We were invited for dinner to the home of Kevin's boss at his fabulous little weekend retreat in Westport CT (rather than gigantic apartment on Central Park West previously mentioned on this blog). He was entertaining some coworkers and clients in celebration of landing a really big website project. I, of course, can't be invited to someone's home without bringing along a dessert. When Kevin asked Head Honcho if I could bring something, the response was "chocolate", so of course I made it an official Sweet Treat and hit the book.
I chose my recipe purely for the convenience factor. I still had coconut left over from last week's blondies, so I chose another coconut bar.This recipe was toffee, chocolate chip bars. The coconut-based bar cookie had dark chocolate chips and chocolate-covered toffee bars broken up into them.
I just had one problem. Heath bars for some reason are not readily available where I live. You can get them in CVS, but not in supermarkets. I didn't want to make two trips. I ended up with these.
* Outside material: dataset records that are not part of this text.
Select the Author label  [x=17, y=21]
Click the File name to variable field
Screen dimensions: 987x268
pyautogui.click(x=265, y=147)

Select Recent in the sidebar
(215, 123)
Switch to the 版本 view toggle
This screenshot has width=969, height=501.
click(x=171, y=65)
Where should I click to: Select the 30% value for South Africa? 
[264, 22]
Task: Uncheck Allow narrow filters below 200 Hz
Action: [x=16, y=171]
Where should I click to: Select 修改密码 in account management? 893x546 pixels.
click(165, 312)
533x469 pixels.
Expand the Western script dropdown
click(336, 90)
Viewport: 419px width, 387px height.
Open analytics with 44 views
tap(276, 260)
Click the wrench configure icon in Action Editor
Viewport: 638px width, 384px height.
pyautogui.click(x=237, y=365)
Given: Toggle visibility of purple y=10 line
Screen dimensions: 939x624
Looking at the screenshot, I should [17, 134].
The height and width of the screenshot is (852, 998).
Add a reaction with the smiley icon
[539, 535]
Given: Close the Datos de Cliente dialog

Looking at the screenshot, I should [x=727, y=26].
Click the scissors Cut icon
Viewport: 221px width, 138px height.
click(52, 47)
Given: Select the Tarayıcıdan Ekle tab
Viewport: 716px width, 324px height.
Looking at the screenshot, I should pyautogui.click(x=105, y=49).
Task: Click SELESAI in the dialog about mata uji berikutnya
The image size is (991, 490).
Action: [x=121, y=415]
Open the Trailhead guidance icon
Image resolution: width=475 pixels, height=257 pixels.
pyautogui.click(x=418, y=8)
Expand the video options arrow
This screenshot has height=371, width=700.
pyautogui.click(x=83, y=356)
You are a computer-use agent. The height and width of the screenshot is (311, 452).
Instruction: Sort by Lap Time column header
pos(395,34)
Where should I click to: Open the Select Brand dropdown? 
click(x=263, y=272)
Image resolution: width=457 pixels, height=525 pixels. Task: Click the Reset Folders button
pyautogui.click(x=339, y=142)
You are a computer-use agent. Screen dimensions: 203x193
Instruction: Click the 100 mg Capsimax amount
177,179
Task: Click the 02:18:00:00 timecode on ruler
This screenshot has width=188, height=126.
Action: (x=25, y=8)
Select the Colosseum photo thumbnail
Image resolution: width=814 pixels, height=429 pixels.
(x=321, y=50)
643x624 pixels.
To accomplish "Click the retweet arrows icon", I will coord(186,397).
This had lots of little, itty-bitty toffee bits throughout the chocolate. It was tasty, but the toffee didn't shine through as much. I had a similar problem when I wanted to replicate one of my favorite ice creams last summer and couldn't find Heath bars in the supermarket.
The bars were cooked pretty much like a brownie with butter melted and mixed with eggs and vanilla and stirred into the dry ingredients.
They were almost cake-like in texture and a little difficult to cut and remove from the pan. I liked them, but like many recipes from this book, wasn't bowled over by them. Kevin's coworkers felt differently though. They were the first things to go from the dessert table!